La omisión de estas élites supuestamente filántropas e ilustradas, que se han hecho cargo del gobierno para salvar al pueblo de su propio poder destructor, agrava una crisis que sirve, en las ciudades, para garantizar el control social (como cuando, en ocasión del paro nacional del 21N/2019, no reprimieron los cacerolazos sino que se limitaron a llevar, en carros de policía, a mercenarios cuya misión era simular asaltos a conjuntos residenciales en Cali y Bogotá) y, en el país rural, para limpiar el camino de los despojadores de tierras.

La omisión de estas élites supuestamente filántropas e ilustradas, que se han hecho cargo del gobierno para salvar al pueblo de su propio poder destructor, agrava una crisis que sirve, en las ciudades, para garantizar el control social y, en el país rural, para limpiar el camino de los despojadores de tierras.

A propósito, hace unos meses la Fundación Forjando Futuros entregó a la Comisión para el Esclarecimiento de la Verdad la información recabada en lo relacionado con, por una parte, la participación de grupos paramilitares y empresarios en el despojo de tierras, y por otra, con el “nivel de impunidad absoluto” y los intentos de terratenientes que pretenden obstaculizar la restitución (ejemplo de ello es la procaz cruzada del alcalde de Carmen de Bolívar y de otros entusiastas de la reforma que el Centro Democrático propuso hacer a la Ley de Víctimas). Y esto, que pasa por postura política, no es más que la materialización de un programa de gobierno abiertamente elitista y antidemocrático, pues queda claro que, en Colombia, no todas las personas tienen derecho a la propiedad privada, a la vida, a un entorno saludable, a un territorio o a la protección del Estado.

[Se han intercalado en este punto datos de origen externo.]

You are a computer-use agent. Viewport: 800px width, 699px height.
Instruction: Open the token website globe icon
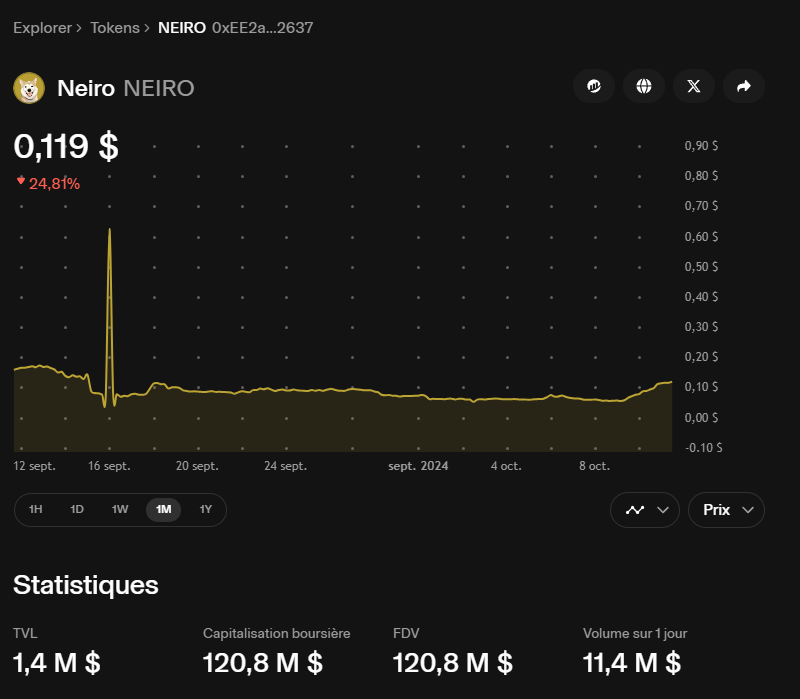click(x=644, y=87)
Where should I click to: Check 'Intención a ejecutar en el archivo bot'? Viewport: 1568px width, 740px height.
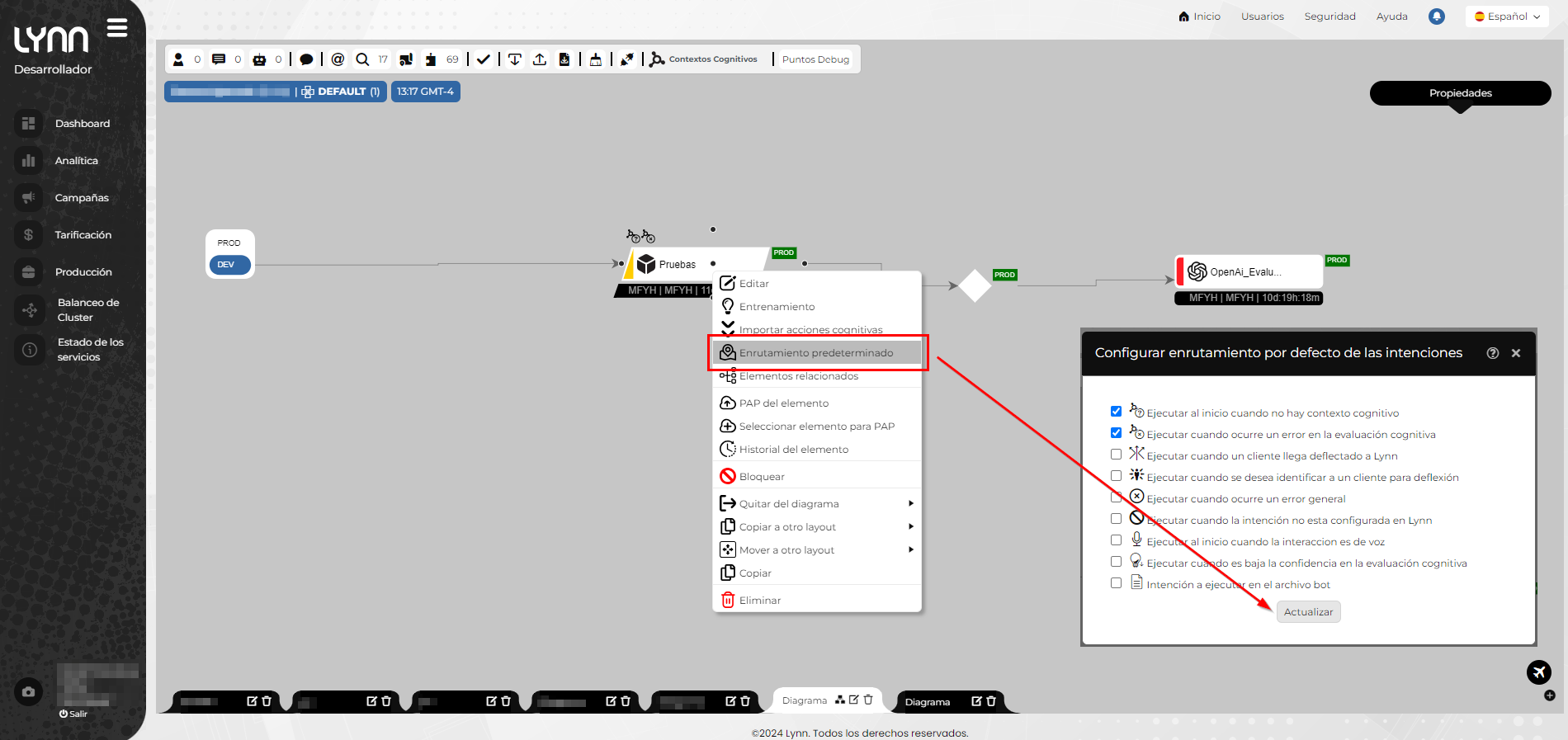(1116, 583)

Lo que pasa por postura política, no es más que la materialización de un programa de gobierno abiertamente elitista y antidemocrático, pues queda claro que, en Colombia, no todas las personas tienen derecho a la propiedad privada, a la vida, a un entorno saludable, a un territorio o a la protección del Estado.

El balance de la gestión del Fiscal General de la Nación, Francisco Barbosa, realizado por la Consultoría para los Derechos Humanos y el Desplazamiento y suscrito por treinta y ocho organizaciones, cuarenta y siete representantes de gremios y tres plataformas de derechos humanos, alerta sobre la pérdida de independencia de la justicia, “impidiendo una lucha real contra la criminalidad, en aras de beneficiar a unos pocos”. Dicho de otro modo, a la Fiscalía, gran ejemplo de parálisis institucional, no le interesa investigar y es inoperante, deliberadamente perversa. Su omisión “coincide” con los intereses de terratenientes, empresarios, banqueros… financiadores de campañas políticas. De manera que la lucha de pueblos étnicos, comunidades campesinas y excluidos de toda laya no sólo se da sin apoyo de las instituciones estatales, sino a pesar de ellas, de su negligencia premeditada.

La omisión es la forma institucional del terrorismo de Estado.